This package takes data sets from various sources and converts them into Knowledge Graphs.
Each data source will go through the following pipeline before it can be included in a graph:
- Fetch (retrieve an original data source)
- Parse (convert the data source into KGX files)
- Normalize (use normalization services to convert identifiers and ontology terms to preferred synonyms)
- Supplement (add supplementary knowledge specific to that source)
To build a graph use a Graph Spec yaml file to specify the sources you want.
ORION will automatically run each data source specified through the necessary pipeline. Then it will merge the specified sources into a Knowledge Graph.

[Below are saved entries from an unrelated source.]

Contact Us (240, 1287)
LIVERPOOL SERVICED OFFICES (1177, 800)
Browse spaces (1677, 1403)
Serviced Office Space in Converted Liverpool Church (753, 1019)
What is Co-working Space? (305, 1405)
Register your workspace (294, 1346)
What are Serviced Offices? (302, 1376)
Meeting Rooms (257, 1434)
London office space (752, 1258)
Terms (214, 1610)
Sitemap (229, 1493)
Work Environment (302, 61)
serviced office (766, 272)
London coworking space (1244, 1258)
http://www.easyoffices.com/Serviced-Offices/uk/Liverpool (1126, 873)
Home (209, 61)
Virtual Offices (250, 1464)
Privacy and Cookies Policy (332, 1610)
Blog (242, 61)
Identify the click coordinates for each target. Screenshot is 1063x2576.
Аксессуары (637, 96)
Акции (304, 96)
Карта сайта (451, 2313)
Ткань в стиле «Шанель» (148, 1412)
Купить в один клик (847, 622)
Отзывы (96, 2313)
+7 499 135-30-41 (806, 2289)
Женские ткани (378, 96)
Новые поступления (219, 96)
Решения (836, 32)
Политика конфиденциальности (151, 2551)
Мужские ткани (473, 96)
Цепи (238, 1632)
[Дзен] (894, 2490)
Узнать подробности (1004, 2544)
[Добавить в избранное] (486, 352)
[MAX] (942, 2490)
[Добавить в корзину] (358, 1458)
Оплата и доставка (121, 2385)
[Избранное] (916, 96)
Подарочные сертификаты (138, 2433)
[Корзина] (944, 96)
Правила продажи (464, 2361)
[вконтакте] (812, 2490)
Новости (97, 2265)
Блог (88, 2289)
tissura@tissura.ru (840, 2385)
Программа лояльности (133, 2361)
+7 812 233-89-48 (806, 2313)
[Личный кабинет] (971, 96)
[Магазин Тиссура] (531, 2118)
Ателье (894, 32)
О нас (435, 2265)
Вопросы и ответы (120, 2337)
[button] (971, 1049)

Create a parent directory:
mkdir ~/ORION_root
Clone the code repository:
cd ~/ORION_root
git clone https://github.com/RobokopU24/ORION.git
Next create directories where data sources, graphs, and logs will be stored.
ORION_STORAGE - for storing data sources
ORION_GRAPHS - for storing knowledge graphs
ORION_LOGS - for storing logs
You can do this manually, or use the script indicated below to set up a default workspace.
Option 1: Use this script to create the directories and set the environment variables:
cd ~/ORION_root/ORION/
source ./set_up_test_env.sh
Option 2: Create three directories and set environment variables specifying paths to the locations of those directories.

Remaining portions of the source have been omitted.